By John Critchley & Christopher Yip
Staples (SPLS) missed first quarter earnings estimates last Thursday, coming in at 28 cents per share, short of the 32 cents per share expectations. To dampen last Thursday’s proceedings even further, management added a dismal 2011 outlook, lowering guidance for the rest of the year.
The stock gapped down in the premarket, plummeting from $19.65 to $16.70, a free fall of 15%. Shares of SPLS continued as low as $16.43 and even dragged OfficeMax (OMX) and Office Depot (ODP) lower, pulling them down 7%.
There is now a thesis gaining steam among some market watchers that the business model of these office retailers is no longer functional in the ‘internet age’. This is not a new thesis, others have voiced the opinion and analysis on the diminishing importance of brick-and-mortar businesses including those of Best Buy (BBY) and Barnes and Noble (BK).

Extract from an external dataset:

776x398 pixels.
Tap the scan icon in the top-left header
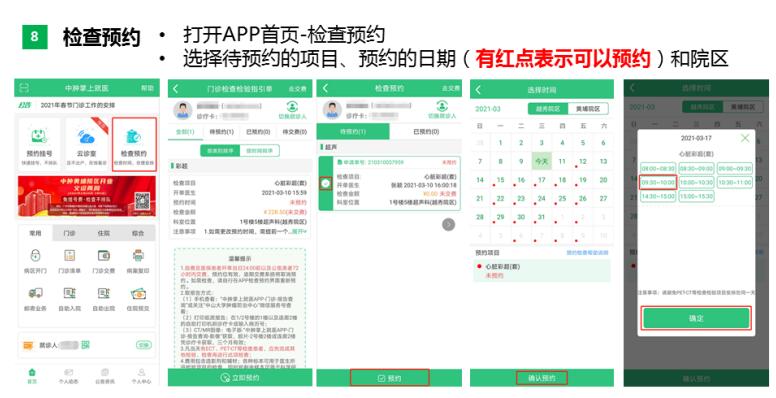24,88
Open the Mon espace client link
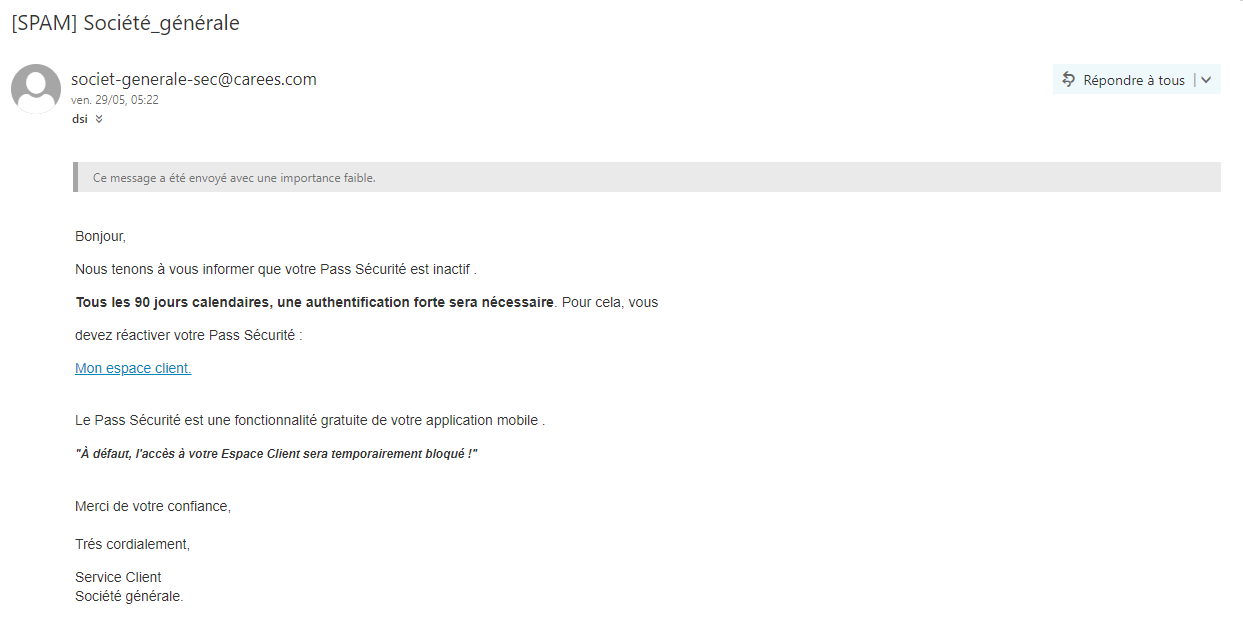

As they face harsh online competition, traditional storefront retailers are having a hard time maintaining margins. This is especially true for retailers without a strong market niche. Retailers who are not providing any special or unique service serve as nothing more than oversized convenience stores for last minute items.
More and more consumers are looking to the internet for steep discounts and cheap merchandise. For products as standard as office supplies, it is not unusual to purchase pens, pencils, paper, and even ink and printers from websites such as Amazon.com and BuyOnlineNow.com. In order to stay afloat, SPLS along with OMX and ODP will have to drastically revise their business model to match the value of online retailers. Instead of opening up new stores, SPLS should seek to aggressively expand its internet sales.
There are two camps slowly emerging on the survivability of the traditional office supply retailer and we respectfully submit the jury is still out on this question. We present two option plays, one bullish and one bearish. Pick your poison. Wear the suit that fits you.
A Bearish Options Play
Are you in the ‘end is near’ bearish camp towards Staples? If yes, let’s look at a bearish options play: The 90-day implied volatility appears to be quite reasonable at the 27-30% level considering the dramatic selloff in the underlying. These options are trading significantly lower than 52 week 30 day IV highs of 45% reached May of last year.
To find any decent implied volatility option plays, one must go out at least to the September 2011 options, which present some compelling medium term option value.
Trade idea - The play: To take advantage of normal downside implied volatility skew and to benefit from any continuing downward pressure in staples over the next few months.
a) Buy September 17-15 put spread for $ .75. Receiving about 3.4% in Implied Volatility skew (buying 27.4 IV vs. selling 30.8 IV)
To finance this spread: Let’s sell the September 18 calls @ .50 This is approximately a 27.1% Implied Volatility.
Net debit: $.25
Risk: You will be Short the stock over $18, an 8.2 % upward move in Staples over the next couple of months.
A Bullish Options Play
Are you a ‘true believer’ in Staples? Believe that the selling was a complete overreaction and unwarranted capitulation. If yes, let’s look at a bullish options play:
The 30-day implied volatility appears to be quite attractive at the 30% level considering the dramatic selloff in the underlying. These options are trading at a substantial discount to the 52 week 30 day IV highs of 45% reached May of last year. The June ’11 options present the most compelling short-term value.
Trade idea - The play: To take advantage of normal upside implied volatility skew and to benefit from any short-term bounce in Staples.
Let’s do a June risk reversal for a small debit to take advantage of normal downside Implied Volatility skew.
a) Buy the June 17 calls for $ .40, paying about 27% Implied Volatility.
To finance this call purchase: Let’s sell the June 16 puts @ .30, this is approximately a 30.3% Implied Volatility.
Net debit: $.10
Risk: You will be Long the stock under $16. Only A 3.6 % downward move in Staples over the next 5 weeks.
Disclosure: The authors have no positions in any stocks mentioned, and no plans to initiate any positions within the next 72 hours.